Sunday, 16 December 2012

John Boehner tax deal

John Boehner tax deal, The Obama administration’s target of $1.6 trillion in taxes isn’t anything new. It’s an update of the $1.5 trillion in taxes they’ve been proposing since 2011. A year has passed, which means the same policies — letting the Bush tax cuts expire for income over $250,000 and then limiting some deductions and loopholes for wealthier taxpayers — will now raise $1.6 trillion rather than $1.5 trillion, but there’s nothing new in their goal.Here’s what is new:

The White House is saying, clearly, that they won’t permit the top tax rates to remains where they are. They’re taking House Speaker John A. Boehner’s proposed deal and rejecting it.

Recall what Boehner (R-Ohio) said:
For purposes of forging a bipartisan agreement that begins to solve the problem, we’re willing to accept new revenue, under the right conditions.
What matters is where the increased revenue comes from, and what type of reform comes with it.Does the increased revenue come from government taking a larger share of what the American people earn through higher tax rates?

Or does it come as the byproduct of a growing economy, energized by a simpler, cleaner, fairer tax code, with fewer loopholes, and lower rates for all?
That looked like the outline of a deal. Republicans agree to raise revenues so long as they get the fig leaf of holding rates steady, or potentially even lowering them. The White House is saying the deal won’t work.

They’re saying that because they believe, as a matter of math, that the deal quite literally won’t work. “Higher revenues, lower rates” sounds good on paper, but it’s devilishly hard to do in practice.

To get the kind of revenue we’re talking about here, you have to be willing to wipe out provisions like the charitable deduction and the mortgage-interest deduction at higher levels. No one has shown any willingness of being open to that, and it’s not even clear that it’s a good idea. “When you take a cold, hard look at the amount of resources you can raise from that top 2 percent of Americans through limiting deductions, you will find yourself disappointed relative to the magnitude of the revenue increases that we need,” Treasury Secretary Timothy F. Geithner said.

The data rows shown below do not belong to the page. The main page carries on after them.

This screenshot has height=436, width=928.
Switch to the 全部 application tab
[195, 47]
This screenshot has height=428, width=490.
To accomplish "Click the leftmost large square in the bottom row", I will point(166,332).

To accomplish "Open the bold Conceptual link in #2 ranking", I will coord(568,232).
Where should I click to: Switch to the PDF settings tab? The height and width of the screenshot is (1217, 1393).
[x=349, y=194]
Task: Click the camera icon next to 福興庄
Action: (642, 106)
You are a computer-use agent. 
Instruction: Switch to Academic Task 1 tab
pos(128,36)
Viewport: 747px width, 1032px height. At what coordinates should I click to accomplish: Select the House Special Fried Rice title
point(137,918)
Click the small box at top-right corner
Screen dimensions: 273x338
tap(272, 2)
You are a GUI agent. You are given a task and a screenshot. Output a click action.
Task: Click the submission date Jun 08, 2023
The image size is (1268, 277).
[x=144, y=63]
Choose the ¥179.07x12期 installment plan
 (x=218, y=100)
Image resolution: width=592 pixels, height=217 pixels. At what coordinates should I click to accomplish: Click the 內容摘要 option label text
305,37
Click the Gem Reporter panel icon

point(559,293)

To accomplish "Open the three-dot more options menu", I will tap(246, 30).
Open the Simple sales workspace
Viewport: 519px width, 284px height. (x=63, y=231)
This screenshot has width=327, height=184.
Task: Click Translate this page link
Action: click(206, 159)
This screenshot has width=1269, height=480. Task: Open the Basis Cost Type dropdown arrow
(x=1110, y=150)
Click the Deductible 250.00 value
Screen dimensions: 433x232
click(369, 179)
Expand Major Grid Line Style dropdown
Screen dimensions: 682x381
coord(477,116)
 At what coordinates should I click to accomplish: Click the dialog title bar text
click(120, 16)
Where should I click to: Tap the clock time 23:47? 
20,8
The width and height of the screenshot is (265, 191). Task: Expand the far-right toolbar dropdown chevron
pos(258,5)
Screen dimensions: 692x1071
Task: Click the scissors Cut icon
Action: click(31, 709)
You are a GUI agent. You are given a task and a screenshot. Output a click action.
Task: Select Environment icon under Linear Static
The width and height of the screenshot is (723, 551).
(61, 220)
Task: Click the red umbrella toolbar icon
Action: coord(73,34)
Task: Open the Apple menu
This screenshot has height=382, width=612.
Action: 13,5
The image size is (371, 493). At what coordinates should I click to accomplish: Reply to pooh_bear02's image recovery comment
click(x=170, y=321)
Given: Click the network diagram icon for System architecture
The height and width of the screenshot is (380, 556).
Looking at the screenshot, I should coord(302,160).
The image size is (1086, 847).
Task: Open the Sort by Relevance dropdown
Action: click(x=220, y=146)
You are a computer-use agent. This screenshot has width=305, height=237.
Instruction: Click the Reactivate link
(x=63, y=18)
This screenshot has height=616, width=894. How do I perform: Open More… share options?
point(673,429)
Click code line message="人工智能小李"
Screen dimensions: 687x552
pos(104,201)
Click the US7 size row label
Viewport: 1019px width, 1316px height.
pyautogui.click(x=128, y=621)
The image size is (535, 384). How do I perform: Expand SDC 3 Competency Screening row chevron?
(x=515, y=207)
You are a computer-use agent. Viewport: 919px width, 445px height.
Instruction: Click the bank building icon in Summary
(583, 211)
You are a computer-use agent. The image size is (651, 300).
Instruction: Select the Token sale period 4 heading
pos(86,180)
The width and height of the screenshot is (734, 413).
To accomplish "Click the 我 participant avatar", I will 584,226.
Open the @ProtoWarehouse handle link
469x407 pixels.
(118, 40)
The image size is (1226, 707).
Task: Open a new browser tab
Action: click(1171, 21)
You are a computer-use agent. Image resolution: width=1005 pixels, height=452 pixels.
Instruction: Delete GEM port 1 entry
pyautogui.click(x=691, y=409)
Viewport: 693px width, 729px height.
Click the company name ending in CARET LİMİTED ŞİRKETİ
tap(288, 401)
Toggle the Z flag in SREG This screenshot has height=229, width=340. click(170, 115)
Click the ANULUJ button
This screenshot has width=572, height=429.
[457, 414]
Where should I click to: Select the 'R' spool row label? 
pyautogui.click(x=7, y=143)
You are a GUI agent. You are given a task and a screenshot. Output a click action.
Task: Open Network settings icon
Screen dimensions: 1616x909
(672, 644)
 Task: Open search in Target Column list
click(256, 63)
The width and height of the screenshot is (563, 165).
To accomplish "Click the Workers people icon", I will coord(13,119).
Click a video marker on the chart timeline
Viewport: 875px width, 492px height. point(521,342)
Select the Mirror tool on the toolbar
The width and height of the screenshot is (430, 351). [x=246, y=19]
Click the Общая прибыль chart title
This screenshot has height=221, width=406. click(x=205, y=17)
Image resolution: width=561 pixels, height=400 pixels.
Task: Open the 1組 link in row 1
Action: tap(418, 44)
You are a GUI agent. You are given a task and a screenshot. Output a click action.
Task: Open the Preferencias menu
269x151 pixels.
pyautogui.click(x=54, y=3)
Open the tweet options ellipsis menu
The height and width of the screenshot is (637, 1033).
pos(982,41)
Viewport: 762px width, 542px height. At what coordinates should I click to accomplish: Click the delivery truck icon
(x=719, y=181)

For the White House, one takeaway from the 2011 negotiations was that Republicans like to talk about tax reforms that will raise revenue, but when you drill down, the revenue comes from some combination of dynamic scoring (simply assuming the new tax code leads to more growth which generates more revenue) and a vague promises that Congress will get to work on figuring out how to close some tax loopholes. That is to say, when you drill down, it’s not clear the new revenue will come at all.

The White House’s view is that real revenue from higher marginal tax rates in the hand is preferable to promised revenues from some vague tax reform process in the bush. And so they’re not going to extend the high-income Bush tax cuts just because Republicans are promising tax reform. If, after the high-income Bush tax cuts expire, Congress wants to do tax reform, and if Congress can then figure out a way to raise that revenue, and probably a bit more, from closing loopholes or adding new taxes, then that’s worth looking into.

But the White House’s position, for now, is that there’s no way the top tax rate will remain 35 percent after January. They’re not accepting Boehner’s preferred framework in which the top tax rate doesn’t rise.